To gain a better understanding of which breast mass features are the most significant, let's visualize the permutation importance of the features in our dataset.

In [None]:
permutations = PermutationImportance(lr_model, random_state=0).fit(X_test, y_test)
eli5.show_weights(permutations, top=None, feature_names=X_test.columns.tolist())

As we can see, the worst texture of the digitized cell nuclei image of a breast mass seems to be the most significant feature, while the standard error of the image concavity seems to be the least significant.

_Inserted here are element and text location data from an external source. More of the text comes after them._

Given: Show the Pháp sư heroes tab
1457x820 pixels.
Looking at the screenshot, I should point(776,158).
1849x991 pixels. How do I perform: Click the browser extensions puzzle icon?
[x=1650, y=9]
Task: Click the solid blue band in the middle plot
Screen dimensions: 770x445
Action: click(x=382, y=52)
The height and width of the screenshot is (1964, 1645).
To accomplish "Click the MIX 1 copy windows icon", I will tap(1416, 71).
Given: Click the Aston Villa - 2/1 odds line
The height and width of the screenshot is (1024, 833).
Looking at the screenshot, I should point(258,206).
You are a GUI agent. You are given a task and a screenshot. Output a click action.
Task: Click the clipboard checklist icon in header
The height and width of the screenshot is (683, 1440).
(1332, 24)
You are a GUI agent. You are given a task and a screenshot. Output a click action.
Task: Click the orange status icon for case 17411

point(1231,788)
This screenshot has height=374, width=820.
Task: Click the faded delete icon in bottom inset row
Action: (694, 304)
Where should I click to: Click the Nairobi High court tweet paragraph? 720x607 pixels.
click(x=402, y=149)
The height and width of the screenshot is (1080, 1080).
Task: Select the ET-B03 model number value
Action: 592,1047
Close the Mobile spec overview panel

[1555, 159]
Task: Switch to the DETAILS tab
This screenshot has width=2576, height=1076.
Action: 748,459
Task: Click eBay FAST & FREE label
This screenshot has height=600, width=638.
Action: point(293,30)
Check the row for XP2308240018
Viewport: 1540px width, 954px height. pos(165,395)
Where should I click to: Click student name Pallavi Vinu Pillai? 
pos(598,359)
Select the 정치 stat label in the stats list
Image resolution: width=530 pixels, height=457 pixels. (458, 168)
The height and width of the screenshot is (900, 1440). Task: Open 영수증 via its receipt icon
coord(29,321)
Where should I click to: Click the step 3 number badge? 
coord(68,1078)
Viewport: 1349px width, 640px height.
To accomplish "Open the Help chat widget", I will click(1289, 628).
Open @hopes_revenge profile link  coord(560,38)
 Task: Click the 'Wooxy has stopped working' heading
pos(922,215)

Let's build partial dependence plots of the 5 most significant features to view their impact on breast tumor malignancy.

In [None]:
feature_names=X_test.columns
top_features = ("texture_worst", "radius_se", "perimeter_se",
                "area_se", "compactness_se")
for i, feature in enumerate(top_features):
    pdp_feature = pdp.pdp_isolate(lr_model, X_test, feature_names, feature)
    pdp.pdp_plot(pdp_feature, feature)

As we can see viewing the above partial dependence plots, the probability of breast tumor malignancy steadily increases as the worst texture, or radius, perimeter and area standard errors respectively increase, while the probability decreases as the compactness standard error goes up for the digitized cell nuclei image of a breast mass.

## Final Remarks

Training a logistic regression model on a dataset of digitized cell nuclei images of breast masses, we were able to build a breast cancer diagnoser with a test accuracy of about 97% and a test F2-Score of about 96%. Using this logistic regression model, we were able to find that the worst texture, and the standard error of each of the radius, perimeter, area, and compactness of these images were the best individual indicators of breast tumor malignancy. Other features such as the worst smoothness and standard error of the concavity proved to be the worst. Despite the high accuracy and F2-Score achieved by this machine learning model, further improvements can certainly be made to further reduce the errors, most importantly the false negatives, made by this model. Using the above and further feature analysis, one could remove unnecessary features and/or further engineer these features to perhaps improve upon these results.